A report released Friday found that 14,000 kids in Arizona lost their insurance when the state canceled its health insurance program for low-income children at the beginning of 2014.
Arizona is the only state without a Children’s Health Insurance Program (CHIP); the programs provide insurance to low-income children whose families earn too much to qualify for Medicaid. The report from Georgetown University’s Center for Children and Families examines what happened when the state froze, redesigned and ultimately ended the program Jan. 31.
As of 2013, Arizona had the third-highest percentage of children without insurance in the country, behind only Nevada and Texas and well above the national average.
How did this happen? At the end of the recession, Arizona froze the state’s CHIP program, citing budget constraints (though it was the only state to do so). The 46,000 kids enrolled at the time were able to keep their insurance, but no new enrollees were accepted. By July 2011, the waiting list had grown to 100,000, according to the report.
The federal government negotiated with the state to reopen a short-term, alternative program that would be in place from November 2012 until Jan. 31, 2014. After that, provisions of the Affordable Care Act (ACA), often referred to as Obamacare, were supposed to go into effect.
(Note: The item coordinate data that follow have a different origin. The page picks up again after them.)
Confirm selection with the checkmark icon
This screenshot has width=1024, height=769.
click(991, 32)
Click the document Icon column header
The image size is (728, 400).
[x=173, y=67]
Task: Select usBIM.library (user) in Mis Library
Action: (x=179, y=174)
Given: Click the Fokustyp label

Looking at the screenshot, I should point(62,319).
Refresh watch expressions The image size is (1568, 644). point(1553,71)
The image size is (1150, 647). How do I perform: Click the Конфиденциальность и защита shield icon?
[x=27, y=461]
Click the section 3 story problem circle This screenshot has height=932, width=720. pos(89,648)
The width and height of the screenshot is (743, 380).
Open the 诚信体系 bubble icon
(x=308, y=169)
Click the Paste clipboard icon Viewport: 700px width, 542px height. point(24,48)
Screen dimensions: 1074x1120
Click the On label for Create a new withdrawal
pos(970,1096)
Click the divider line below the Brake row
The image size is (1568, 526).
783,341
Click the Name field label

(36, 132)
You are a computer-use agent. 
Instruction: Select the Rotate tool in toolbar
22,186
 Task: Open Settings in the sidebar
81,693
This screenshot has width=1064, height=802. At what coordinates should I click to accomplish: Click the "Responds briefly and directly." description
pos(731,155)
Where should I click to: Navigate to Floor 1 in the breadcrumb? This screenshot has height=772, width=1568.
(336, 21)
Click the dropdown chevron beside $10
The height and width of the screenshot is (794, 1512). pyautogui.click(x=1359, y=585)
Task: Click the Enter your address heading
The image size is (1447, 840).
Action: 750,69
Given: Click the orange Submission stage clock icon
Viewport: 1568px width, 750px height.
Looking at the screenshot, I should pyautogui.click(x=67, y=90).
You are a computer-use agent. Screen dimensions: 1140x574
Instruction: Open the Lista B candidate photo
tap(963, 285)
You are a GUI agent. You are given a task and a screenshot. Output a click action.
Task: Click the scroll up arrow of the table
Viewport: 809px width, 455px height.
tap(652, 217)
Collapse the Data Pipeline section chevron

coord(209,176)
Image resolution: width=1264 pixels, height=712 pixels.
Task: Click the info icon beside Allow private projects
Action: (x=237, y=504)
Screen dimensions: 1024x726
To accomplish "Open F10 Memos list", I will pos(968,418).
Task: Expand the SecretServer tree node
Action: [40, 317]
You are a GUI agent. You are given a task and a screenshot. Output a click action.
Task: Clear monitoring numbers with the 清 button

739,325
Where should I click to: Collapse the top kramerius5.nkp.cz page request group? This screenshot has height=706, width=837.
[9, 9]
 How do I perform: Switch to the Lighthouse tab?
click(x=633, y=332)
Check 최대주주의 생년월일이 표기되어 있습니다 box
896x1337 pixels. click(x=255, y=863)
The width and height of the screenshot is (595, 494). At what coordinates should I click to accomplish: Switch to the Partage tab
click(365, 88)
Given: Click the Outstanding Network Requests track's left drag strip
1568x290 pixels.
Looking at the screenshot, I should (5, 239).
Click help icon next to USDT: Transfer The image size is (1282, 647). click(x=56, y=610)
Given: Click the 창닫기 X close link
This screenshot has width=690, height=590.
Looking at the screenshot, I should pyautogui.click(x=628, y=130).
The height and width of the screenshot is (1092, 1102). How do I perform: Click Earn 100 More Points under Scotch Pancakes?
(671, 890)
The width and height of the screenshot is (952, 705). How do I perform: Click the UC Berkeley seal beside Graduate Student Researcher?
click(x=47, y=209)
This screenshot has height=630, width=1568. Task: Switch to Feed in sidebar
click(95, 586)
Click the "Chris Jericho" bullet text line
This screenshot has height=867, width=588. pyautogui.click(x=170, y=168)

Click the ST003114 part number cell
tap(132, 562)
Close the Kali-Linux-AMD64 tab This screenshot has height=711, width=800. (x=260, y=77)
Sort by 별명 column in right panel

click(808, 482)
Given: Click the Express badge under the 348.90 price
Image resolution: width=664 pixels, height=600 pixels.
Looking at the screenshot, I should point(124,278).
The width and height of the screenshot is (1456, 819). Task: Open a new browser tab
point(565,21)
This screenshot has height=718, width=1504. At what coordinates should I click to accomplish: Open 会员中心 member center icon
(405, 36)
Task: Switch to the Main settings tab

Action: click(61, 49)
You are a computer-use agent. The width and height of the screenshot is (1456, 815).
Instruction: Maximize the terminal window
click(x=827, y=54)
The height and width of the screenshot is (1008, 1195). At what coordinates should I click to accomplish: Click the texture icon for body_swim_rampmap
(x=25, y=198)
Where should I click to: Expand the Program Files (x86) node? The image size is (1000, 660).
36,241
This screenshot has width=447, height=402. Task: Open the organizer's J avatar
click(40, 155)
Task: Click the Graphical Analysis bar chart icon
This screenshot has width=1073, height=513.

The catch is that the ACA would take over for only some of those kids.
Under the ACA, states that expand Medicaid extend the program to everyone earning less than 138 percent of the federal poverty line. CHIP, on the other hand, covers kids up to 200 percent. After CHIP was canceled, the only option for kids whose families earned too much to qualify for Medicaid was to purchase insurance on the state’s health exchanges.
It’s not yet clear what percentage of those 14,000 kids gained insurance that way. But the report notes that they may be particularly susceptible to what’s called the “family glitch” in the ACA.
Families are eligible for subsidies on the health care exchanges only if they don’t have an “affordable” option from an employer. In the eyes of the federal government, an employer-sponsored plan is affordable if the cost for covering the employee is less than 9.5 percent of his annual income. Although covering multiple family members is usually much more expensive than covering an individual, the family would still not be eligible for subsidies if the plan is affordable for the individual employee.
Looking at the fluctuation in the percentage of uninsured children as CHIP came and went in Arizona gives a sense of how important the program was for insuring children (though purchasing insurance on the exchanges, now possible during open enrollment periods, wasn’t an option during that time). While the uninsured rate decreased from 2008 to 2013, it actually increased from 2009 to 2012.
Elisabeth Wright Burak, the study’s author, noted that federal funding for the CHIP program is set to expire Sept. 30 unless Congress votes to continue it. She wrote, “The state’s recent history with CHIP offers a glimpse of what could happen in other states if CHIP funding is left to sunset or is not extended early enough in the budget cycle for states to continue covering children without disruption.”